**RECORDS SUPPLIED:**
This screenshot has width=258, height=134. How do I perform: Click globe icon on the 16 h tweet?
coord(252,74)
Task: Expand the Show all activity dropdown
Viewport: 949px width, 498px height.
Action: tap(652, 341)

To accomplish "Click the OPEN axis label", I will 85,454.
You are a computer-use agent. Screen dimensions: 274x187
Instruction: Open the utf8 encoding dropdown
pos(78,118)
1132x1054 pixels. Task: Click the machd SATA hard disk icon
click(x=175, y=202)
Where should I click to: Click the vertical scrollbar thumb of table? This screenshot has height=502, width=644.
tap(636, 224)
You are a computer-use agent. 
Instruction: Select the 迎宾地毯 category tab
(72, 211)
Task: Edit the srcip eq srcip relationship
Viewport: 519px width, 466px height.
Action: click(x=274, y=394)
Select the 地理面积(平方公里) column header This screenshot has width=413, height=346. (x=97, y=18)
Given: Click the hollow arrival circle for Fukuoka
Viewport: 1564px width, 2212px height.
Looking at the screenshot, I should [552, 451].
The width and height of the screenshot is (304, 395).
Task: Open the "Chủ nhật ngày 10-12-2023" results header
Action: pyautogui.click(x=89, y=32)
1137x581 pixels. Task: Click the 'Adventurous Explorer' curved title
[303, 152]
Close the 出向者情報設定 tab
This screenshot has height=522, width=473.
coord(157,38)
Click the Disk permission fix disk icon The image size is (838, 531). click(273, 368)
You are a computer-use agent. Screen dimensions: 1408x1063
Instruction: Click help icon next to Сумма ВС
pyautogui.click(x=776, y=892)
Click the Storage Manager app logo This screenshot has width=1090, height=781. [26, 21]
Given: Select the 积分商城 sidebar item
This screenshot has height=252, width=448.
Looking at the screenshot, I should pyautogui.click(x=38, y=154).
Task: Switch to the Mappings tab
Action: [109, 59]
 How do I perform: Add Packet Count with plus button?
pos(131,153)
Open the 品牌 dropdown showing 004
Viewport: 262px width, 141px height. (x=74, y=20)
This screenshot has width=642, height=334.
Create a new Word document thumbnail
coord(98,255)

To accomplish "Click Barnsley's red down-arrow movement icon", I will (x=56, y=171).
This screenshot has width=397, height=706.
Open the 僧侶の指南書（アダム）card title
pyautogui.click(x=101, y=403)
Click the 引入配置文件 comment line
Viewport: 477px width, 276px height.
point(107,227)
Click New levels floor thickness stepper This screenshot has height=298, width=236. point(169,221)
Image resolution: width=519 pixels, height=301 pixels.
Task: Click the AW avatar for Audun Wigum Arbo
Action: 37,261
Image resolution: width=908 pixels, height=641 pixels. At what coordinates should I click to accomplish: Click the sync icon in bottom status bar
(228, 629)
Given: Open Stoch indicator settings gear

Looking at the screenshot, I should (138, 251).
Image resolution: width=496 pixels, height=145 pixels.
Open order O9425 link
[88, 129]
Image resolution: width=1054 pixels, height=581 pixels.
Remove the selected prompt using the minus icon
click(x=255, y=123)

**WORK INSTRUCTIONS:** The records above must be repeated exactly, in their entirety.

**SOLUTION FOR THIS TASK:**
This screenshot has width=258, height=134. How do I perform: Click globe icon on the 16 h tweet?
coord(252,74)
Task: Expand the Show all activity dropdown
Viewport: 949px width, 498px height.
Action: tap(652, 341)

To accomplish "Click the OPEN axis label", I will 85,454.
You are a computer-use agent. Screen dimensions: 274x187
Instruction: Open the utf8 encoding dropdown
pos(78,118)
1132x1054 pixels. Task: Click the machd SATA hard disk icon
click(x=175, y=202)
Where should I click to: Click the vertical scrollbar thumb of table? This screenshot has height=502, width=644.
tap(636, 224)
You are a computer-use agent. 
Instruction: Select the 迎宾地毯 category tab
(72, 211)
Task: Edit the srcip eq srcip relationship
Viewport: 519px width, 466px height.
Action: click(x=274, y=394)
Select the 地理面积(平方公里) column header This screenshot has width=413, height=346. (x=97, y=18)
Given: Click the hollow arrival circle for Fukuoka
Viewport: 1564px width, 2212px height.
Looking at the screenshot, I should [552, 451].
The width and height of the screenshot is (304, 395).
Task: Open the "Chủ nhật ngày 10-12-2023" results header
Action: pyautogui.click(x=89, y=32)
1137x581 pixels. Task: Click the 'Adventurous Explorer' curved title
[303, 152]
Close the 出向者情報設定 tab
This screenshot has height=522, width=473.
coord(157,38)
Click the Disk permission fix disk icon The image size is (838, 531). click(273, 368)
You are a computer-use agent. Screen dimensions: 1408x1063
Instruction: Click help icon next to Сумма ВС
pyautogui.click(x=776, y=892)
Click the Storage Manager app logo This screenshot has width=1090, height=781. [26, 21]
Given: Select the 积分商城 sidebar item
This screenshot has height=252, width=448.
Looking at the screenshot, I should pyautogui.click(x=38, y=154).
Task: Switch to the Mappings tab
Action: [109, 59]
 How do I perform: Add Packet Count with plus button?
pos(131,153)
Open the 品牌 dropdown showing 004
Viewport: 262px width, 141px height. (x=74, y=20)
This screenshot has width=642, height=334.
Create a new Word document thumbnail
coord(98,255)

To accomplish "Click Barnsley's red down-arrow movement icon", I will (x=56, y=171).
This screenshot has width=397, height=706.
Open the 僧侶の指南書（アダム）card title
pyautogui.click(x=101, y=403)
Click the 引入配置文件 comment line
Viewport: 477px width, 276px height.
point(107,227)
Click New levels floor thickness stepper This screenshot has height=298, width=236. point(169,221)
Image resolution: width=519 pixels, height=301 pixels.
Task: Click the AW avatar for Audun Wigum Arbo
Action: 37,261
Image resolution: width=908 pixels, height=641 pixels. At what coordinates should I click to accomplish: Click the sync icon in bottom status bar
(228, 629)
Given: Open Stoch indicator settings gear

Looking at the screenshot, I should (138, 251).
Image resolution: width=496 pixels, height=145 pixels.
Open order O9425 link
[88, 129]
Image resolution: width=1054 pixels, height=581 pixels.
Remove the selected prompt using the minus icon
click(x=255, y=123)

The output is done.